I was looking at a Dutch bloke's hyper real, or whatever they're called, paintings like the cloth and rope and he has done a massive fried egg. I was wondering what the point was but then someone explained it in more detail and I really liked the thought of seeing it on a wall.

Manohar's Emporer Jahangir with Sons and Attendants.






These kinds of paintings make me think of servitude and sycophancy and being rich and powerful and how shit hot their clothes are.

In this painting, Emperor Jahangir appears seated under an ornate canopy or shamiana as he is served food and drink by two of his sons, Khusrau and Parviz. Two other attendants are flanking the shamiana and a young page stands behind the Emperor's throne holding a flywhisk. The setting is a garden; Mughal gardens, like Mughal arts and architecture, were carefully planned creations of wonder! There are ducks in the fountain and birds on branches on what appears to be an overcast day. The painting is also rich with detailed patterns on the clothes, the shamiana, the carpets and the ornate border. Below Jahangir's feet is the name of the painter, Manohar.

Mughal emperors encouraged the creation of lifelike portraits, not only of themselves but also of members of their court. All five figures in this painting are rendered in the usual style of Mughal portraiture, with their bodies in three-quarter view and their heads in full profile.

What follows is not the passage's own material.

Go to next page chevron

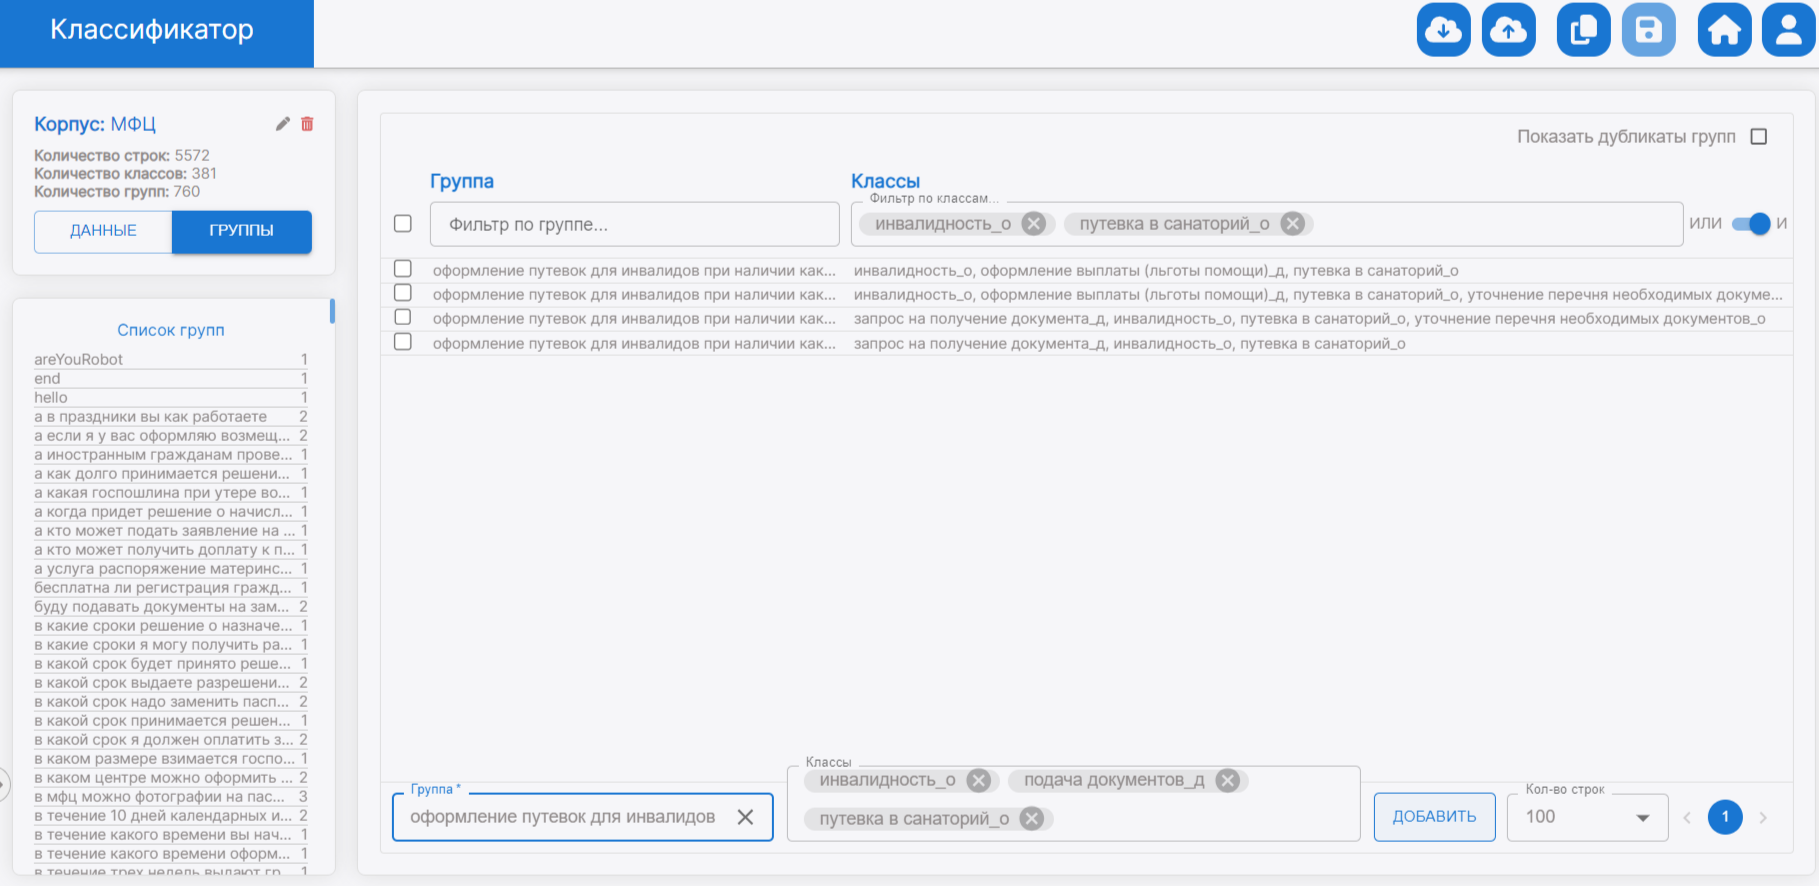[1763, 817]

Manohar's father Basawan was a master painter in the Mughal atelier, where Manohar grew up. His father most likely instructed him, and later Manohar became a court painter as well. He first served in the court of Akbar before joining the service of his son, Jahangir. Manohar was noted for his outstanding manuscript illustrations, portraits, and animal studies. His works frequently depicted the royal family and life at court. He made at least ten portraits of Jahangir.

Maya Tola

P.S. Get to know more on the miniature paintings of the Mughal Empire here!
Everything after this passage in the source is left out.